The bar tender poured us two gleaming, golden pints of Full Nelson. It was one of Tiny Rebel’s finest beers, and that’s no small achievement when all of their beers are near perfect. She placed them down in front of us. I watched Barry pick his up and sniff it cautiously. He screwed up his face. “It smells like a sweaty fanny.”
Before I could defend it, he tipped the glass upright and demolished a third of the pint in two large gulps. He smacked his lips noisily. An off-duty zookeeper on the other side of the bar jumped out of his seat in panic, thinking a rhino had broken loose and found its way into the beer cellar. He partially relaxed when he clocked it was just Barry.
“Tastes like sweaty fanny as well.” Two more mouthfuls followed the first and an empty pint glass clacked onto the bar top. “Two more pints, please, love, and one for yourself if you can stand to drink any of this shite.”
She smiled dryly and poured us two more Full Nelsons, the second round of what turned out to be a long, messy night. Barry introduced himself as either an industrial refrigerator repairman or salesman. Either way, he specialises in a particular type, so the job takes him all over the country.
“So I often find myself going into random pubs after the job is done, like.

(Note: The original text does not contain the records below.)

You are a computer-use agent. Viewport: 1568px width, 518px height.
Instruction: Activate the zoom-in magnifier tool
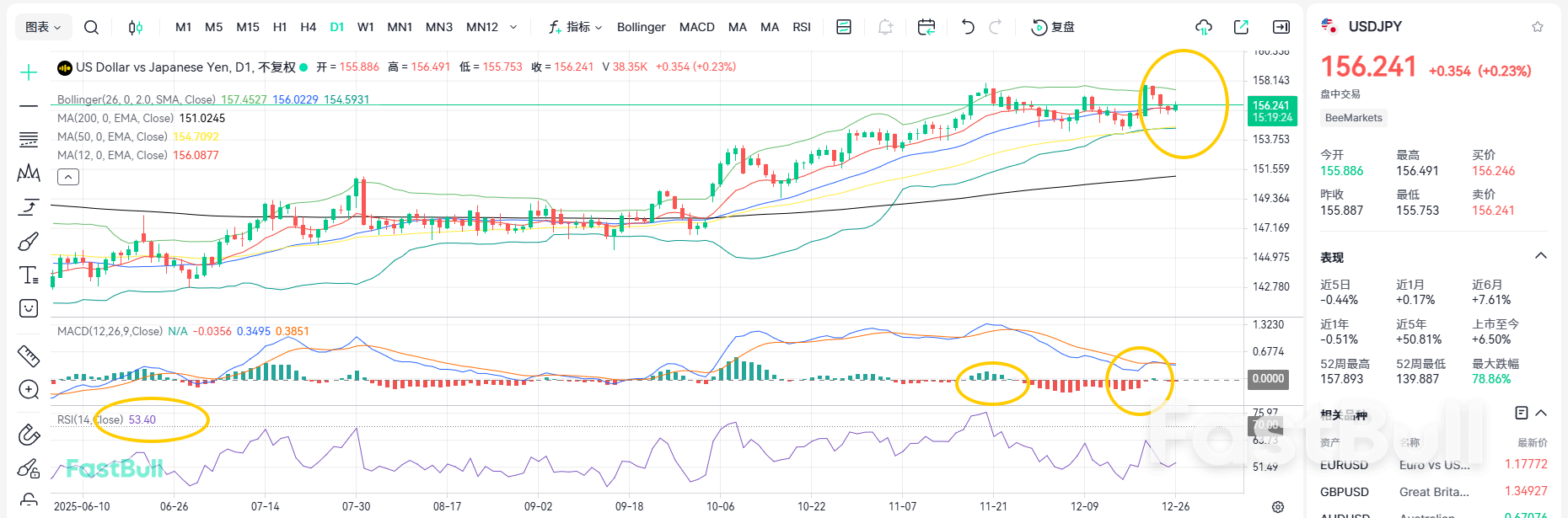[29, 389]
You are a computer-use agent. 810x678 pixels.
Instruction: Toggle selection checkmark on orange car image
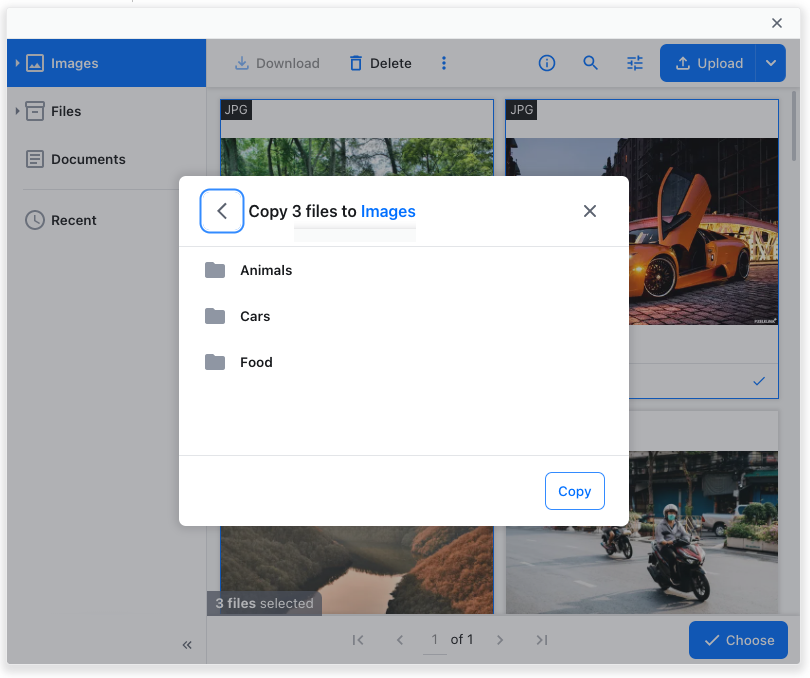tap(759, 381)
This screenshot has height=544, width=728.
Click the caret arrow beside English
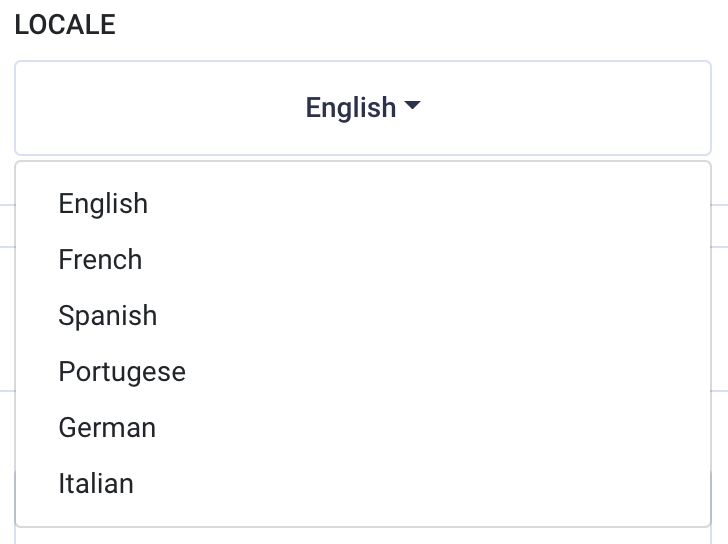(x=412, y=108)
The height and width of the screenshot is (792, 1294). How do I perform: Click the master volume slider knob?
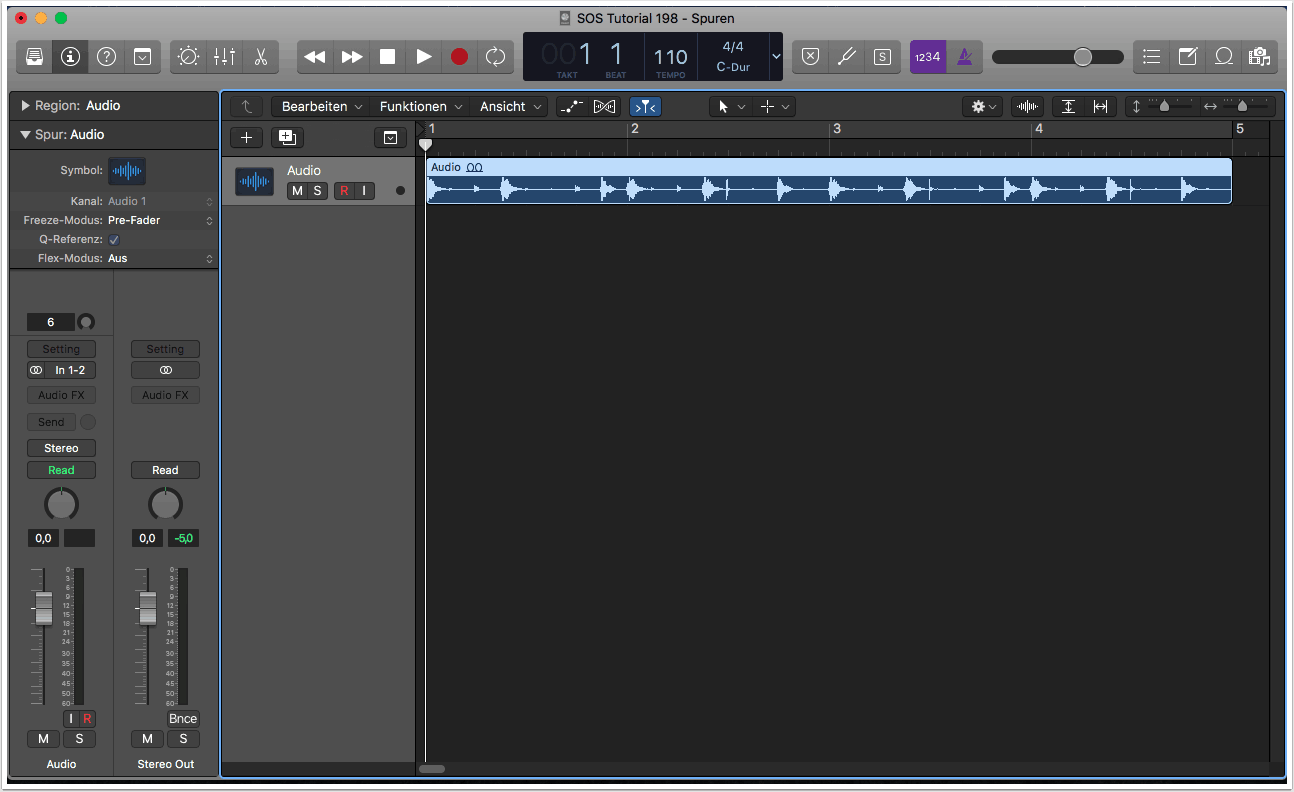(1083, 57)
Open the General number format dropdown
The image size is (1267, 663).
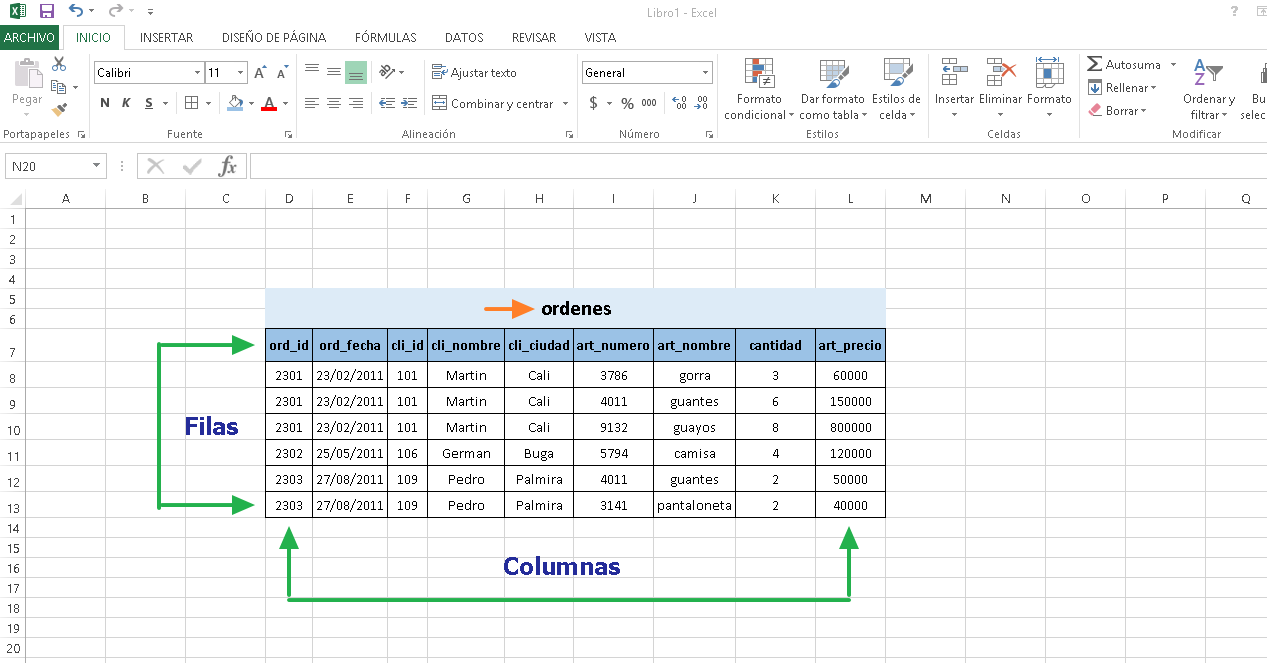click(705, 73)
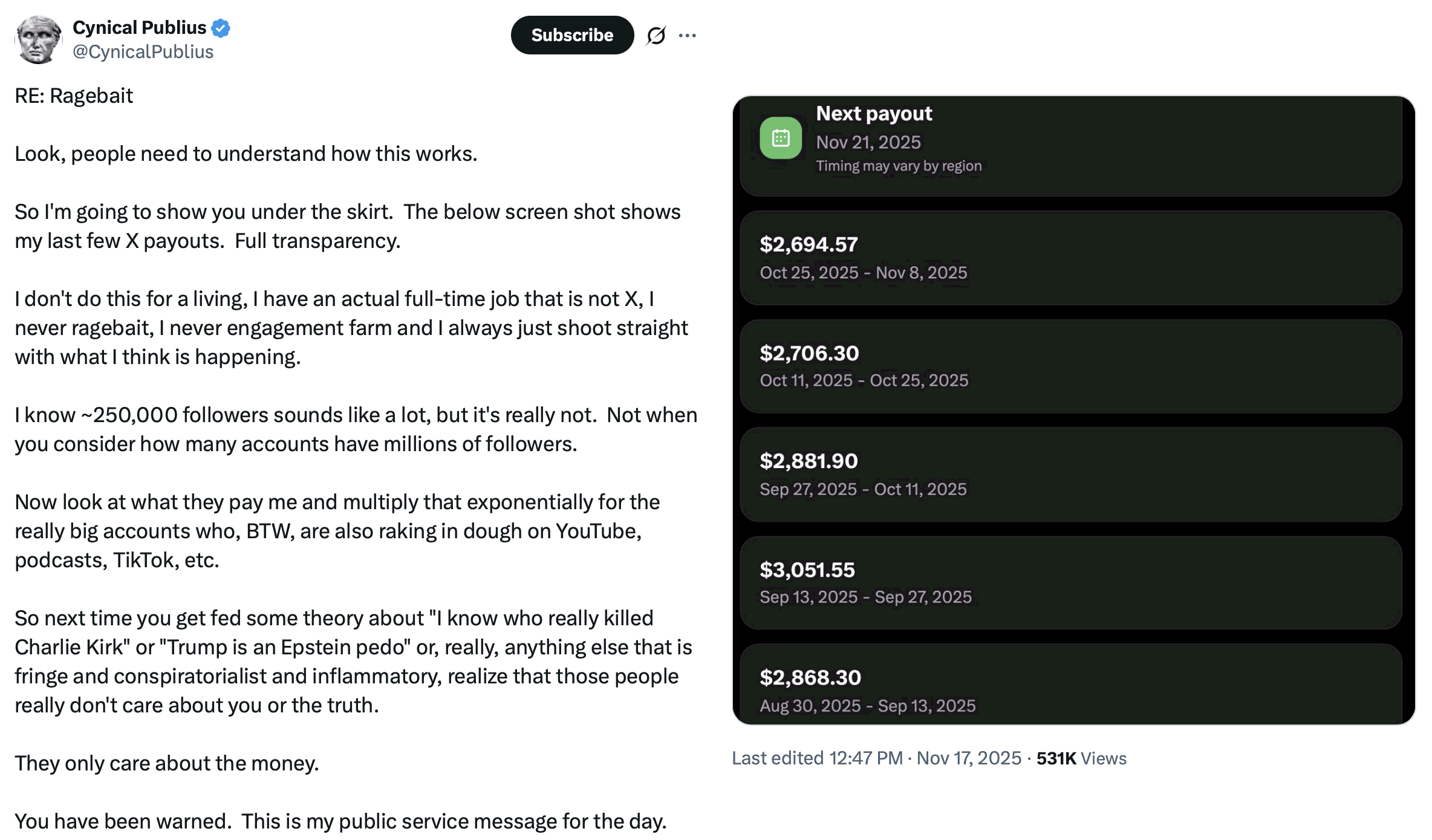Select the 'RE: Ragebait' tweet text
The width and height of the screenshot is (1432, 840).
[x=74, y=95]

Not much else to do when you don’t know a town.”
The frost between us thawed somewhat when I told him I had lived in Leeds for many a year and that, outside of Wales, Yorkshire was the best place on Earth bar none. He drained his glass, smacked his lips and startled the zookeeper again. An enormous belch followed, rattling the single paned windows. “Yer alright, lad. Gimme yer number. I’ll call you when I’m back in Cardiff. I wanna know more about this ker-raft shite.”
So this was how I met Barry, and how I got back into beer.